Whale Mass Strandings
- 24 Sep 2020
- 2 min read
Why in News
Over 450 long-finned pilot whales have died in Australia's largest recorded mass-stranding event. The whales were beached at a remote beach in Tasmania’s west coast.
- Beaching/Stranding Events:
- Beaching refers to the phenomenon of dolphins and whales stranding themselves on beaches.
- There are around 2,000 strandings each year worldwide, with most resulting in the death of the animal.
- Whales strand themselves on beaches either singularly or in groups. While individual strandings are mostly attributed to injury or sickness, it is not clear why exactly whales beach themselves in groups.
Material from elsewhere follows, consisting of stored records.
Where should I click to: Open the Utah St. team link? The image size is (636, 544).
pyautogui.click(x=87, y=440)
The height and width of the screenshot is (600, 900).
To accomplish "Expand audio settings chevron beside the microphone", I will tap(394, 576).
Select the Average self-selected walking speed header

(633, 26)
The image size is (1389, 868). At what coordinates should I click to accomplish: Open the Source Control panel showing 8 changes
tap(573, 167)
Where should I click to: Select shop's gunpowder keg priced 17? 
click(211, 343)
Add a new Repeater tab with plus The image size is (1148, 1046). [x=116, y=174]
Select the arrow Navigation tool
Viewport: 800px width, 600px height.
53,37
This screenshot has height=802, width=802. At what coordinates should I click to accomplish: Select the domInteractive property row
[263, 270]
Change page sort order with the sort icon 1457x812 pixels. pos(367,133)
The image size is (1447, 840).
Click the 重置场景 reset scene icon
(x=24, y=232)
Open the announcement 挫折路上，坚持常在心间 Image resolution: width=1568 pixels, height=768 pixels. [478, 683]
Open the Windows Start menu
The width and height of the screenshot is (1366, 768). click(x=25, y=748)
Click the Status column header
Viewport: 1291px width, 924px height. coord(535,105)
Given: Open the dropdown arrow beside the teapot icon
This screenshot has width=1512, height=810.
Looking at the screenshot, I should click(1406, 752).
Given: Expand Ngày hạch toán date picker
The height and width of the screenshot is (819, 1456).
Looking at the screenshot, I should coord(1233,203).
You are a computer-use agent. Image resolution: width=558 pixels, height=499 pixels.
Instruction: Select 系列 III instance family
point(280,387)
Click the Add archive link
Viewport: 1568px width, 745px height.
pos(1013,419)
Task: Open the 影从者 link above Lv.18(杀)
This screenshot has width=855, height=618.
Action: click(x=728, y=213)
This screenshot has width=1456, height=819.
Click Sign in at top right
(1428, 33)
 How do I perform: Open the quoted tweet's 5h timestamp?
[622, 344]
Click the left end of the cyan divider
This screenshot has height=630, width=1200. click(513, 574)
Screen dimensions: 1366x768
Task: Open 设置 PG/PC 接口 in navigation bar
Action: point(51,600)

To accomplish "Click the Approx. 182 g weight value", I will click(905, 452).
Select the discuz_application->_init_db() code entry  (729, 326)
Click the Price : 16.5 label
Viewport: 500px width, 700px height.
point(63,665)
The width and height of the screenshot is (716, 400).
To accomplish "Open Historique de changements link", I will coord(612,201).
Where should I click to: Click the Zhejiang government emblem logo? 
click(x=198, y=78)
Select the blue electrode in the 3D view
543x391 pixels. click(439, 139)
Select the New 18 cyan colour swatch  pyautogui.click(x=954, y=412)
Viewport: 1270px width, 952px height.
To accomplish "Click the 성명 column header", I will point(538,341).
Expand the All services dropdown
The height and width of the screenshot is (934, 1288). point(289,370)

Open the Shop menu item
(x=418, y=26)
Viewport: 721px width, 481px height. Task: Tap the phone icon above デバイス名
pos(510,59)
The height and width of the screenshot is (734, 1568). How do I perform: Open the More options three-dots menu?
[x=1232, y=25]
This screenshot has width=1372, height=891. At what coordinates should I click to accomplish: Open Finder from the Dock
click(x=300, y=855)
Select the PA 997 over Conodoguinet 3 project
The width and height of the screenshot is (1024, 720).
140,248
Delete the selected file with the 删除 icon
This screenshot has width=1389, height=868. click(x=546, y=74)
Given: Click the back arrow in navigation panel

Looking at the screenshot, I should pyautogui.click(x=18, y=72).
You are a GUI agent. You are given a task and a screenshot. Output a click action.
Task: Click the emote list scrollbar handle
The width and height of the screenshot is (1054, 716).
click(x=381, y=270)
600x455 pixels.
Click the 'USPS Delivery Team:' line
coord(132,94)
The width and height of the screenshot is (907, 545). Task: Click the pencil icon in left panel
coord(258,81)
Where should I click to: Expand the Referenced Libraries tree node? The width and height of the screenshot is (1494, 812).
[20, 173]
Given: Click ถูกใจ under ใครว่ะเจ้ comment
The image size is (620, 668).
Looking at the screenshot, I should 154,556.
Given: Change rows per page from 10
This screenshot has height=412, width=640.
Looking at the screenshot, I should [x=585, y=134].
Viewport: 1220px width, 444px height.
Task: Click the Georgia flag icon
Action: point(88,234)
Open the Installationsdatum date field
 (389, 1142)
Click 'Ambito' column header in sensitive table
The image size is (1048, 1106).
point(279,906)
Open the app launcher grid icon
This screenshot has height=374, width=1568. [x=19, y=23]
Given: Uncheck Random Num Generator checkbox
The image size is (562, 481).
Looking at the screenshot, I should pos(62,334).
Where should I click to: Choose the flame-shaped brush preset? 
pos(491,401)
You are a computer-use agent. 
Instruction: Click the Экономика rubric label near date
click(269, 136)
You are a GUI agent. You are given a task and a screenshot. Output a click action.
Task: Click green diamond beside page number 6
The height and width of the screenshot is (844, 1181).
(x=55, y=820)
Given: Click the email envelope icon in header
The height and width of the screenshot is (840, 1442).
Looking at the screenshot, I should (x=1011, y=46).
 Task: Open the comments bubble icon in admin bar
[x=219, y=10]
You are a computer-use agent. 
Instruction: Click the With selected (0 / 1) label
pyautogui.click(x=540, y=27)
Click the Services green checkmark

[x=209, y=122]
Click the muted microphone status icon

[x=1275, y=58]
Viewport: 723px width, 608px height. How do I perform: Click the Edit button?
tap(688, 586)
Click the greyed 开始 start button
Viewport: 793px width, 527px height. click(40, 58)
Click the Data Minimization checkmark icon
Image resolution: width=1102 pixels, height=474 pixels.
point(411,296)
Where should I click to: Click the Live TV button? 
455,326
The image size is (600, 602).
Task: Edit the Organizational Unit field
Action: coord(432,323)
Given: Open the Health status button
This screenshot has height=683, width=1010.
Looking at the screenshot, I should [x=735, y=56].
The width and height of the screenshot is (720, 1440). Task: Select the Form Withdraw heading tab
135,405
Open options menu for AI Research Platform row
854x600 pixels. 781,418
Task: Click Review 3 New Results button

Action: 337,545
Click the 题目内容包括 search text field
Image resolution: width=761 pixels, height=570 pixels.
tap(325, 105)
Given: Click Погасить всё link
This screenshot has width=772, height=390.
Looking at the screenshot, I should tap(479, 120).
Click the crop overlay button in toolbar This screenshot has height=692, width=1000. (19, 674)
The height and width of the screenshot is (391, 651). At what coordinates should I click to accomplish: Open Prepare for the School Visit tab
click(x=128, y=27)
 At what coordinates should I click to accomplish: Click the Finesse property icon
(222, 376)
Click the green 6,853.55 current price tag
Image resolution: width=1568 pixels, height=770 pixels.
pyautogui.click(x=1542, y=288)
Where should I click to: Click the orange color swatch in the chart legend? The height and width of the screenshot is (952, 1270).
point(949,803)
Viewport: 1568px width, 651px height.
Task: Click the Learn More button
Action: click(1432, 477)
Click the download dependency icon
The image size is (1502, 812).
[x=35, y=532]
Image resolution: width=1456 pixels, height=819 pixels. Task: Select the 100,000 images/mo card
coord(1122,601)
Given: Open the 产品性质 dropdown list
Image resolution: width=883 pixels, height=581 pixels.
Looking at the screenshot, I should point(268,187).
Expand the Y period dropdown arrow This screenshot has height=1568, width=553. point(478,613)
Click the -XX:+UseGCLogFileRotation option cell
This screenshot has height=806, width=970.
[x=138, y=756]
- Possible Reasons behind Whale Mass Strandings:
- Some whales follow schooling fish or other prey into shallow waters, which causes the whales to become disoriented, as a result of which they get stranded.
- Another reason could be panic from being trapped by a predator such as killer whales or sharks.
- Another possibility is that whales might be drawn to land by prey-rich currents.
- Some scientists believe that sonar signals and other man-made loud underwater noises may contribute to beaching events.
- Further, the shape of the beach and the coastline could also have a role to play.
- Protection: Scientists and workers try to drag the whales away from the shore and guide them back into the water.
- Long-finned pilot whales:
- Scientific Name: Globicephala melas
- These are one of two species of pilot whale, along with short-finned pilot whales.
- These prefer deep temperate to subpolar oceanic waters, but they have been known to occur in coastal waters in some areas.
- They have been documented near the Antarctic sea ice and associated with the colder Benguela and Humboldt Currents, which may extend their normal range.